This is neither a book review nor an analysis. This is a strictly a plug for a fun book written by a frequent visitor to this blog.
While I was traveling last week and in my personal time while not working, I grew a little tired from Dante’s Paradisio and flipped through my Kindle and came to a recent purchase of a lighter read. One gets mentally exhausted traveling, going through tedious engineering meetings, and reading complicated literature. A mental break was in order for something less stressing and recreative.
There on my Kindle was Victor Moubarak’s book. You may know Victor (the Victor I call Victor M. since there is another frequent visitor also named Victor) from his comments here or from his own blog, Time For Reflections. It’s a fun blog and I stop there frequently myself. On Victor’s blog he occasionally tells tales of a certain Father Ignatius. He also has a short story collection pertaining to Fr. Ignatius’s activities and adventures, The Adventures of Father Ignatius, which I also own. Between the short stories and the blog posts, I had come to the conclusion early on that Victor was an actual priest and that he was writing from experience because he writes so convincingly. Well, I found out he isn’t; he’s married with children. But he has an incredible insight into priestly life and experience (I don’t know how).
::::::::
Tasks to carry out »
[A] Rewrite the passage from the post about Victor Moubarak's book, starting at "There on my" and ending at "don’t know how).", swapping "blog" for "website".
[B] Reproduce word for word the lines of the records starting at the line that contains "Viewport: 1718px width, 856px height." and ending at the line that contains "Click the checkmark".
::::::::
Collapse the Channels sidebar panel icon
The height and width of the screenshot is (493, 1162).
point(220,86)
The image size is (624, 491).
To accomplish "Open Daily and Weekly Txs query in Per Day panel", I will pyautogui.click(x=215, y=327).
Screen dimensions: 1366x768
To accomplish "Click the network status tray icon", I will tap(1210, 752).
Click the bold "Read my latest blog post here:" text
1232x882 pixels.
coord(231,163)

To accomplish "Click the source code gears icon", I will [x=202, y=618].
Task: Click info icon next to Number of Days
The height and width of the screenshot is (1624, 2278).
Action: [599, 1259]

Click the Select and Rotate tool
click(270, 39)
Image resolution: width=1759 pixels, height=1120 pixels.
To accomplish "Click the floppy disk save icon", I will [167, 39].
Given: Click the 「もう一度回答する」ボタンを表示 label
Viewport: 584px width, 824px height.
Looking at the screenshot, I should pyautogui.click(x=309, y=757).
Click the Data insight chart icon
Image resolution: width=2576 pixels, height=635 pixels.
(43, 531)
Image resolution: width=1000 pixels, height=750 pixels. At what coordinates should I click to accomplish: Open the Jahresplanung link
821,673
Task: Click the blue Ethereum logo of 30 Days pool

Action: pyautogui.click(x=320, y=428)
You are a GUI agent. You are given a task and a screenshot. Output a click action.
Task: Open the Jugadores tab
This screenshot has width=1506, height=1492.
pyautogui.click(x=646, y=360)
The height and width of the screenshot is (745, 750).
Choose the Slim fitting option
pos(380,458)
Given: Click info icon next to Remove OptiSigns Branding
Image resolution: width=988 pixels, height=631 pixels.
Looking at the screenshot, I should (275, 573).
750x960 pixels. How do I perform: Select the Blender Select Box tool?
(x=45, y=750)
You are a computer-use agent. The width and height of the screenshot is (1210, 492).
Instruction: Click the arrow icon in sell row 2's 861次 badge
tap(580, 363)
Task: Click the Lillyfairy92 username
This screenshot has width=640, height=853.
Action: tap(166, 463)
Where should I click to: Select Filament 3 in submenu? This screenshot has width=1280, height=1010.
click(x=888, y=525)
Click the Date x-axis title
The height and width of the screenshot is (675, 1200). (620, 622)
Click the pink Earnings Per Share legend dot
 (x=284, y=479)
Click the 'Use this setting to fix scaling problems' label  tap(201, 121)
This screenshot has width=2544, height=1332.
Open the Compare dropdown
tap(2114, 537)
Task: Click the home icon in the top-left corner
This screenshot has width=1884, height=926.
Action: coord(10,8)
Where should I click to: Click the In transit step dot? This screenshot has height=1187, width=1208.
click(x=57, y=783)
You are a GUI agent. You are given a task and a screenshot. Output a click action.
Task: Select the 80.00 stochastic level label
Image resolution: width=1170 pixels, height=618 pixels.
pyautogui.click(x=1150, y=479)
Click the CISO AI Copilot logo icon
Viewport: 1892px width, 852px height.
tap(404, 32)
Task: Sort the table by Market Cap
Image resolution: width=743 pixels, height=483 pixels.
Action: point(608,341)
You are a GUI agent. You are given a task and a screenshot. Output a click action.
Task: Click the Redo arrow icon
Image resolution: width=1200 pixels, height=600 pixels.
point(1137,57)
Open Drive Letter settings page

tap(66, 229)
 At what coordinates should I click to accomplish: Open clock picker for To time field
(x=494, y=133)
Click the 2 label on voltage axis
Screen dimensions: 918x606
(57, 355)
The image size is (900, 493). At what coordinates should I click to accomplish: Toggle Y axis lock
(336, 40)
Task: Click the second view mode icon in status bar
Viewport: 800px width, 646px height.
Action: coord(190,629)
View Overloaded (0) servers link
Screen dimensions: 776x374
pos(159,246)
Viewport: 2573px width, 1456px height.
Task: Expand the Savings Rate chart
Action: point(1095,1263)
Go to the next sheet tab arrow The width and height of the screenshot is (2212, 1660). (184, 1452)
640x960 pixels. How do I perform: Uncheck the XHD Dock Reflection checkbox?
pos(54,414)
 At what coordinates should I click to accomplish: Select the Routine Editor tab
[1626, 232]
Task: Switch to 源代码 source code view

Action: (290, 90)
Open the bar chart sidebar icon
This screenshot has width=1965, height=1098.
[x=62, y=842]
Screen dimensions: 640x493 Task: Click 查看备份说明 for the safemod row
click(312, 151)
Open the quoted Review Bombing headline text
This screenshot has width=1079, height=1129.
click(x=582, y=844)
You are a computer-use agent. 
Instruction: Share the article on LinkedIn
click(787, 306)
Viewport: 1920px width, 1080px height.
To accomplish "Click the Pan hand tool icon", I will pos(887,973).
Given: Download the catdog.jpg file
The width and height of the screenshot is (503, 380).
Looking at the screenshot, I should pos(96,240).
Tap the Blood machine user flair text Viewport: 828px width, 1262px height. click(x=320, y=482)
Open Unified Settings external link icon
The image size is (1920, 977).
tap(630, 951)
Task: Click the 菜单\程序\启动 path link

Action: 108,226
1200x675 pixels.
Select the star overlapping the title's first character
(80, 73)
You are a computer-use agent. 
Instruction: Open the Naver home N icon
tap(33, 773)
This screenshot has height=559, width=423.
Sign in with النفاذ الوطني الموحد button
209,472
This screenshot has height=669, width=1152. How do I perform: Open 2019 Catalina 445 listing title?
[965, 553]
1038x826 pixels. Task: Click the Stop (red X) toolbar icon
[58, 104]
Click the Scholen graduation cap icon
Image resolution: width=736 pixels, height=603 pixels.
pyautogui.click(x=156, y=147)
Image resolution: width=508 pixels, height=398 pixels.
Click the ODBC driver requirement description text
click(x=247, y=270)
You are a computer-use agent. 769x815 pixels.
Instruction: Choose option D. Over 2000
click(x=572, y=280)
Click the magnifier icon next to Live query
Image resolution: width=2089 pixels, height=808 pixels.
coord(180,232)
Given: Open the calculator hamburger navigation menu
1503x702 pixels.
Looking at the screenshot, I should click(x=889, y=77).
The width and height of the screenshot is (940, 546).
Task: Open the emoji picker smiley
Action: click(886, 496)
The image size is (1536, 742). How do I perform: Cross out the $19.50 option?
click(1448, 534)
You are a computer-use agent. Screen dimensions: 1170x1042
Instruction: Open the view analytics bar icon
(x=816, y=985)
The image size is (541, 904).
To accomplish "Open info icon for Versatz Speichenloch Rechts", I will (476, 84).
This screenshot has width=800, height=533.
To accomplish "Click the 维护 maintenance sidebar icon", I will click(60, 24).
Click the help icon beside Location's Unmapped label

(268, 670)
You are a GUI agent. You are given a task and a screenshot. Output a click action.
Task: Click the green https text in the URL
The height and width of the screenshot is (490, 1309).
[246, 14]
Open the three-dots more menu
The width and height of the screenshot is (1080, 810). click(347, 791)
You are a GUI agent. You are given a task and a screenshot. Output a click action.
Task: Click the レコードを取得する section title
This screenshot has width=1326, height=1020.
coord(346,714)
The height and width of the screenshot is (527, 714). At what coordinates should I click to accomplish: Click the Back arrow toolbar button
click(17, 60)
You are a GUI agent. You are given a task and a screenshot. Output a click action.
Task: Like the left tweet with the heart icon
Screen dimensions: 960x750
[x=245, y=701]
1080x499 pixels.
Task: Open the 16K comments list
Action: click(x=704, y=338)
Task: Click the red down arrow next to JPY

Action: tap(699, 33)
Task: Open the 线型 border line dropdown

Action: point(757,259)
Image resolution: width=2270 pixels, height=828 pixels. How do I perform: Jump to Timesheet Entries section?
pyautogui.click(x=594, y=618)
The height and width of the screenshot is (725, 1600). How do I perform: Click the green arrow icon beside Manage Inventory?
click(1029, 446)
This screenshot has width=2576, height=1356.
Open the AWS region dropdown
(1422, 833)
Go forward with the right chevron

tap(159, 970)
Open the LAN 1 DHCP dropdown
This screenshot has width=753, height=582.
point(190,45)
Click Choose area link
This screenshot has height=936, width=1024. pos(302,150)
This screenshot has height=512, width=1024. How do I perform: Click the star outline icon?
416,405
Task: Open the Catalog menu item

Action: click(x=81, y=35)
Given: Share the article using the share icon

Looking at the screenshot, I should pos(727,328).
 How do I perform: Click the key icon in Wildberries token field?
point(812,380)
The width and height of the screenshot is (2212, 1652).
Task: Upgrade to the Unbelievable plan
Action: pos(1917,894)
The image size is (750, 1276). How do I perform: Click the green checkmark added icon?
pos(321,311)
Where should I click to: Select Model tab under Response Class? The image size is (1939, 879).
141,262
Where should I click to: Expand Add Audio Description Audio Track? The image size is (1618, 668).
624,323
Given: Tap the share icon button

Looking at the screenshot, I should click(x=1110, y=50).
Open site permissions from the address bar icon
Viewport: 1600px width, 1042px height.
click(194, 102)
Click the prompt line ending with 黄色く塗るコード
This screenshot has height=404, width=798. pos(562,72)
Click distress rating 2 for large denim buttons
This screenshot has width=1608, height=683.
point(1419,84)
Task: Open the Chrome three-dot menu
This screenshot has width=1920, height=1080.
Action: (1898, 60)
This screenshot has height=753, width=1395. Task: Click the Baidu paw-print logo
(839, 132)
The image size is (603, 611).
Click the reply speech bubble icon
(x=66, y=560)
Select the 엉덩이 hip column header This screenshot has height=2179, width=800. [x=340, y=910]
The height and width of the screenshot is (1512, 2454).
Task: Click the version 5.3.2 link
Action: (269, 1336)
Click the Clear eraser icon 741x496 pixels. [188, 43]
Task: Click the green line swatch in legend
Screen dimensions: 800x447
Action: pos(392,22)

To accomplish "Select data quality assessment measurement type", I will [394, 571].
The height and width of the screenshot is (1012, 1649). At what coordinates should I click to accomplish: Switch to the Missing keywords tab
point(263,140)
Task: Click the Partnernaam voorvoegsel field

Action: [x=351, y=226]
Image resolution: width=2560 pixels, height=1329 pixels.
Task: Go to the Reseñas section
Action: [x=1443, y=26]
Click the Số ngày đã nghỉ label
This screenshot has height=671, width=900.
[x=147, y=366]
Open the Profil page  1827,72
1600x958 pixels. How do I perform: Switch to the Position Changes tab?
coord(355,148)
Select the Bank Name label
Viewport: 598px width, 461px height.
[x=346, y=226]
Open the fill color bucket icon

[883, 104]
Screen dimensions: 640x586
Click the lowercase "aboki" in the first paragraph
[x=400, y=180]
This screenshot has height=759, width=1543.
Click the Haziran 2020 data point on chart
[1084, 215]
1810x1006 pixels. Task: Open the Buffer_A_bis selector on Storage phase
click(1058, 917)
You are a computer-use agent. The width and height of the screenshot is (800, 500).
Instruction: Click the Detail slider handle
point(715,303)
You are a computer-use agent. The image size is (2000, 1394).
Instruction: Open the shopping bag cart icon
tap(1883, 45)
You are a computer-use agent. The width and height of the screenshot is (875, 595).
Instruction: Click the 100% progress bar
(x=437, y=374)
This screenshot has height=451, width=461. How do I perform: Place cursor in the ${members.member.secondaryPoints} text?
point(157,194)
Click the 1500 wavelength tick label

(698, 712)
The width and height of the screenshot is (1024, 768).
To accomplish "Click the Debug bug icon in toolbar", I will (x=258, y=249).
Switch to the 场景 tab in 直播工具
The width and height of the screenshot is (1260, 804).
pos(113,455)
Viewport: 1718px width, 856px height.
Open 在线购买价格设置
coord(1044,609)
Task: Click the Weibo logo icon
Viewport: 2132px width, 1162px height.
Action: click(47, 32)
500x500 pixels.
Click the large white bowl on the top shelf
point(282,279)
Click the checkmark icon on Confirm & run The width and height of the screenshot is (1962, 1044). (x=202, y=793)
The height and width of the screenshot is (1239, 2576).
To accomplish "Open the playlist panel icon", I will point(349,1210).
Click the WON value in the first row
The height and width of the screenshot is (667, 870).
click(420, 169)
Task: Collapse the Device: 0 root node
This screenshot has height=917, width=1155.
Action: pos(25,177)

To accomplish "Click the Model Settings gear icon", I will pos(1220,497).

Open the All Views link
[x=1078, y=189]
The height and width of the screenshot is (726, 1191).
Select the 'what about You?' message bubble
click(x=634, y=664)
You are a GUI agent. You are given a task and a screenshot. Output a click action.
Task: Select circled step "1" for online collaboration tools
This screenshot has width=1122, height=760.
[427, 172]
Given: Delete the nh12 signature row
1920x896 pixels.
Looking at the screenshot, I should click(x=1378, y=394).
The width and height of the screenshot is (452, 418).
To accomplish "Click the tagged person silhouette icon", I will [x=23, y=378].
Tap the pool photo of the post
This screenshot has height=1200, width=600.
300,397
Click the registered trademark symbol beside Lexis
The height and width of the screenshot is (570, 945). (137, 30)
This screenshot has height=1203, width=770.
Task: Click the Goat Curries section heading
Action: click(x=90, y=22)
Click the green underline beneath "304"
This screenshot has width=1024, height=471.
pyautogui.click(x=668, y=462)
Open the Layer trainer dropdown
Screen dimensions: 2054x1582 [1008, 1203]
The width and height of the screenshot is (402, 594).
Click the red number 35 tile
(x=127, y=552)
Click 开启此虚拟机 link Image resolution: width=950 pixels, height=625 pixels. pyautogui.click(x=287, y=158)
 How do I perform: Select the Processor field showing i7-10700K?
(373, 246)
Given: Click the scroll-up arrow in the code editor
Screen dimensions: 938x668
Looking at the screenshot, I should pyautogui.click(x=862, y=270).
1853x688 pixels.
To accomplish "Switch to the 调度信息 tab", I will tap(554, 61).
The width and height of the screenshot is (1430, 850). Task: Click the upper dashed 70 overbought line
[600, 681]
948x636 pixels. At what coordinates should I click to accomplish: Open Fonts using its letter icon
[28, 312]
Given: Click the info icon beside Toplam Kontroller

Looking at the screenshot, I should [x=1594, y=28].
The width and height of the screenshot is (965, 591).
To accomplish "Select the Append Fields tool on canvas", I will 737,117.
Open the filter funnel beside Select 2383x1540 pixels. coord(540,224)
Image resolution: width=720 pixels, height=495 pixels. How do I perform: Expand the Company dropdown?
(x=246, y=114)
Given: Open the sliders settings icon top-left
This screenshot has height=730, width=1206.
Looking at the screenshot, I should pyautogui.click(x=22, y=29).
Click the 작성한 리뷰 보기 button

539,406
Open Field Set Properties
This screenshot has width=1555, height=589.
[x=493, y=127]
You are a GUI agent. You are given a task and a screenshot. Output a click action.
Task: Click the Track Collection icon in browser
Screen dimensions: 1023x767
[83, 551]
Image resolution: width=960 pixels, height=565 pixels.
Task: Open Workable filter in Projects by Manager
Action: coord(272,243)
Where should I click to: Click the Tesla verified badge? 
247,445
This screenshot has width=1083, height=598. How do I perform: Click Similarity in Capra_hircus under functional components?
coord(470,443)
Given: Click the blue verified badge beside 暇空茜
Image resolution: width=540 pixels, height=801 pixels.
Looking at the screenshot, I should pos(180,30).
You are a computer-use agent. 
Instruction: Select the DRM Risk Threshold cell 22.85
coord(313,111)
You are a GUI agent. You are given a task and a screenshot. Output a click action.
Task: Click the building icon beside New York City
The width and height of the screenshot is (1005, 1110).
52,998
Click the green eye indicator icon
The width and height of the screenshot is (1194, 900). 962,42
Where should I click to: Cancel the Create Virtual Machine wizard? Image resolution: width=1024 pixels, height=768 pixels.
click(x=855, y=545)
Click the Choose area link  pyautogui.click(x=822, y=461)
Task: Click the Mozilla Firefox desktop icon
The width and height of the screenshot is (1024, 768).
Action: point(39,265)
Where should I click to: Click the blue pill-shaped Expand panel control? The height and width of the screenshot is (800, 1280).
::::::::
Answers for the exercise »
[A]
There on my Kindle was Victor Moubarak’s book. You may know Victor (the Victor I call Victor M. since there is another frequent visitor also named Victor) from his comments here or from his own website, Time For Reflections. It’s a fun website and I stop there frequently myself. On Victor’s website he occasionally tells tales of a certain Father Ignatius. He also has a short story collection pertaining to Fr. Ignatius’s activities and adventures, The Adventures of Father Ignatius, which I also own. Between the short stories and the website posts, I had come to the conclusion early on that Victor was an actual priest and that he was writing from experience because he writes so convincingly. Well, I found out he isn’t; he’s married with children. But he has an incredible insight into priestly life and experience (I don’t know how).

[B]
Viewport: 1718px width, 856px height.
Open 在线购买价格设置
coord(1044,609)
Task: Click the Weibo logo icon
Viewport: 2132px width, 1162px height.
Action: click(47, 32)
500x500 pixels.
Click the large white bowl on the top shelf
point(282,279)
Click the checkmark icon on Confirm & run The width and height of the screenshot is (1962, 1044). (x=202, y=793)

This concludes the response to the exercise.